-------- TASK INPUTS --------
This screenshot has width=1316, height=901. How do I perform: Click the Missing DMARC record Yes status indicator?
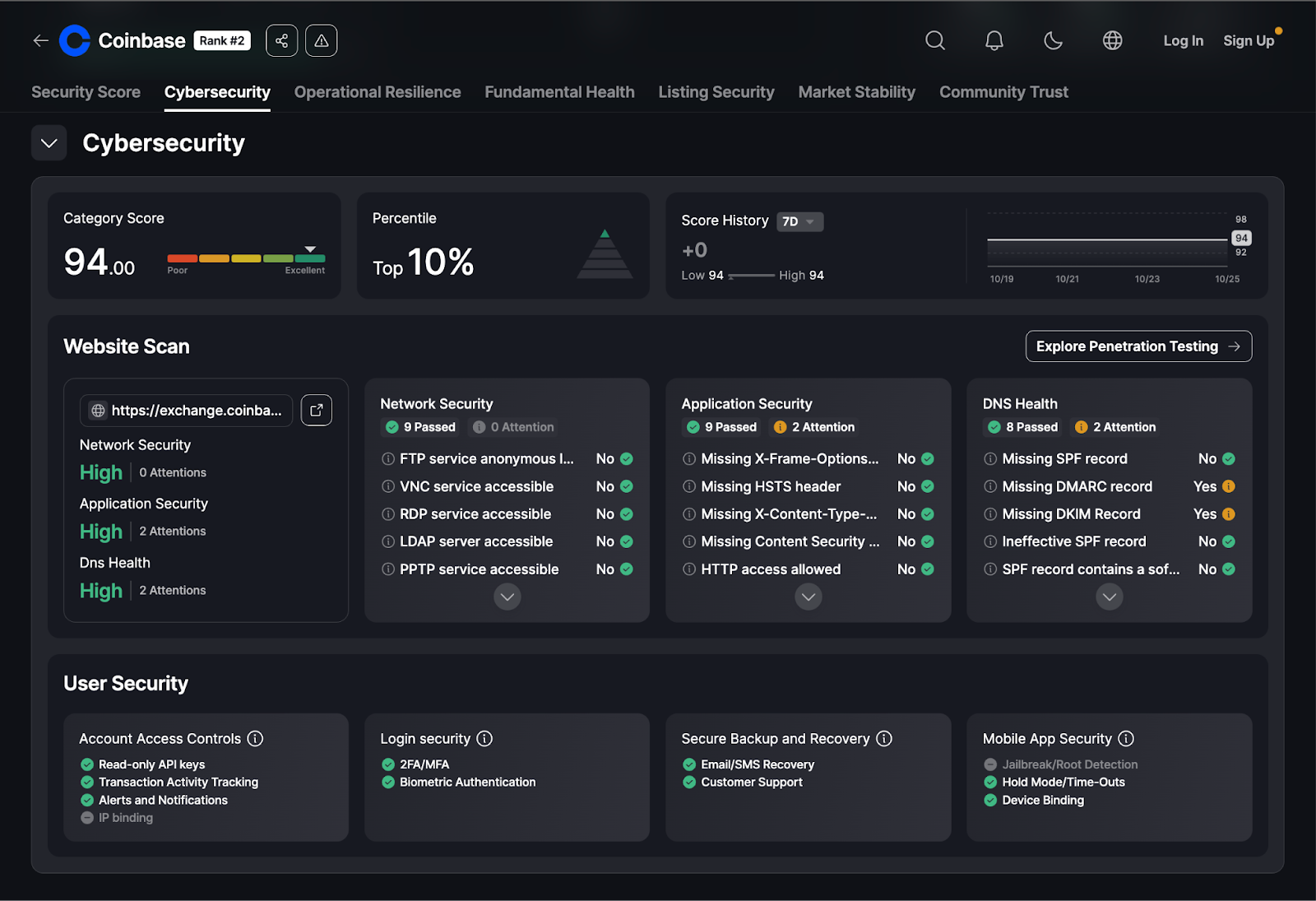(x=1228, y=486)
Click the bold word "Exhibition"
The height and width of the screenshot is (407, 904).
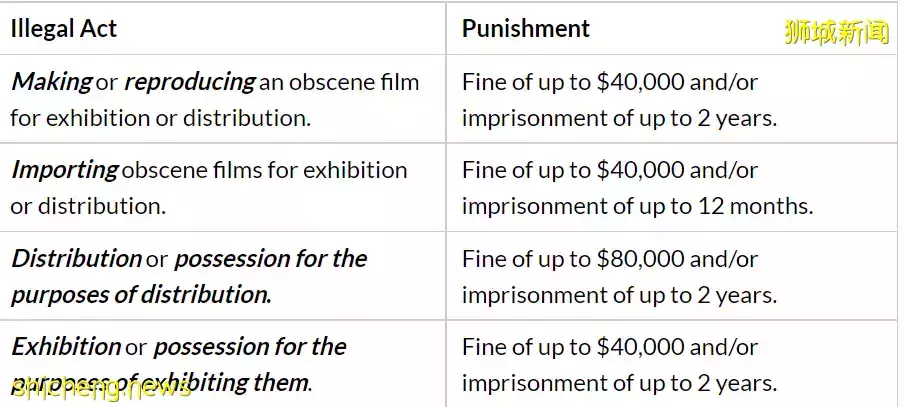pos(66,347)
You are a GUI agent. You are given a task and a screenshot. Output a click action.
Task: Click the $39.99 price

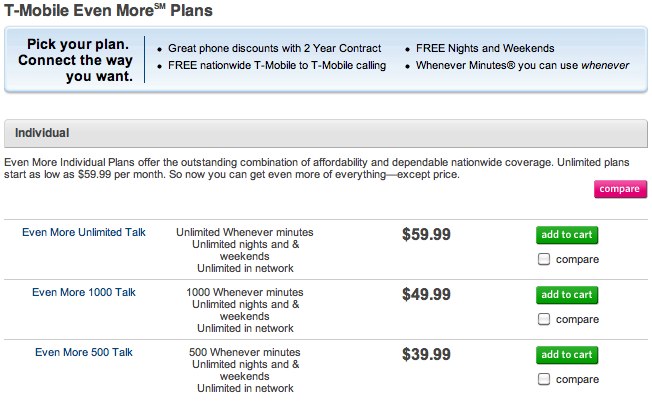point(426,355)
--------
§ WHAT THE TASK REQUIRES
Each of the entries above must be output exactly, with none of the pictures.

§ TASK RESULT
This screenshot has width=1316, height=901. How do I perform: Click the Missing DMARC record Yes status indicator?
(x=1228, y=486)
Click the bold word "Exhibition"
The height and width of the screenshot is (407, 904).
pos(66,347)
You are a GUI agent. You are given a task and a screenshot. Output a click action.
Task: Click the $39.99 price

point(426,355)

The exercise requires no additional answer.